早稲田大学の和田敦彦教授による「読書とはどういう行為なのか、読書を問うとはどういうことなのか」を考えていくための実践的な一冊。本書では、読書という行為が、どういったプロセスを持つのかということを提示します。そして、読書という行為を問うことが、どのような重要性を持っているのかを示します。読書という行為は、情報がたどり着き、理解される一連のプロセスであり、それが問われることは情報にアクセスする権利を守ることになる、ということを提示します。読書をプロセスとして捉えた時、それは、本がどのように出版され、流通し、販売されるのか、というプロセスと、読者が本を読み、それを理解していく、というプロセスからなります。本書では、それぞれのプロセスを詳細に見ていくことで、読書を問うことが、どのようなことかを示していきます。本書は書物と読者という関係だけでなく、書物と場所、流通、検閲といった話題やデジタル化といった書物を取り囲む話題も拾いあげます。
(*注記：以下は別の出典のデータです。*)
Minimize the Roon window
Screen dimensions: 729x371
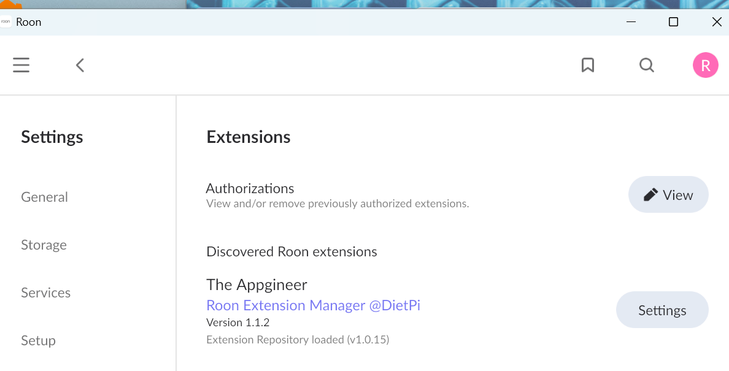(x=631, y=22)
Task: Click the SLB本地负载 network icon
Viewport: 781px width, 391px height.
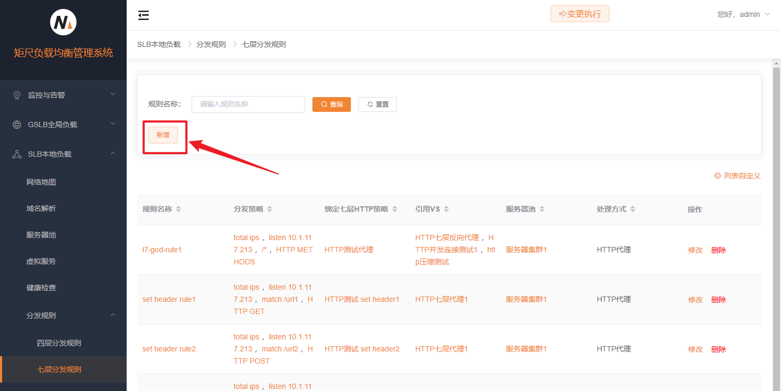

これらの話題から、読書に関わる問いを具体的に取り上げます。これらの問いをどのように調べていくのか、それをどのように実践していくのか、といったことを解説します。例えば、デジタル化という話題であれば、デジタル化されていない書物という隠れたものに対する知識や、どのようにしてデジタル化する書物が収集されたのか知っていることが、どのように重要になってくるのかを例示します。また、本書では、読者が書物を理解するプロセスも問います。読書という情報を理解していくプロセスが、どのように位置づけられるのか。読み方とそこに働く力はどのような関係なのか。読書という行為が、様々な営みとどのように結びついているのかといったことを考えていく上で、本書は実践的な方法を提供しています。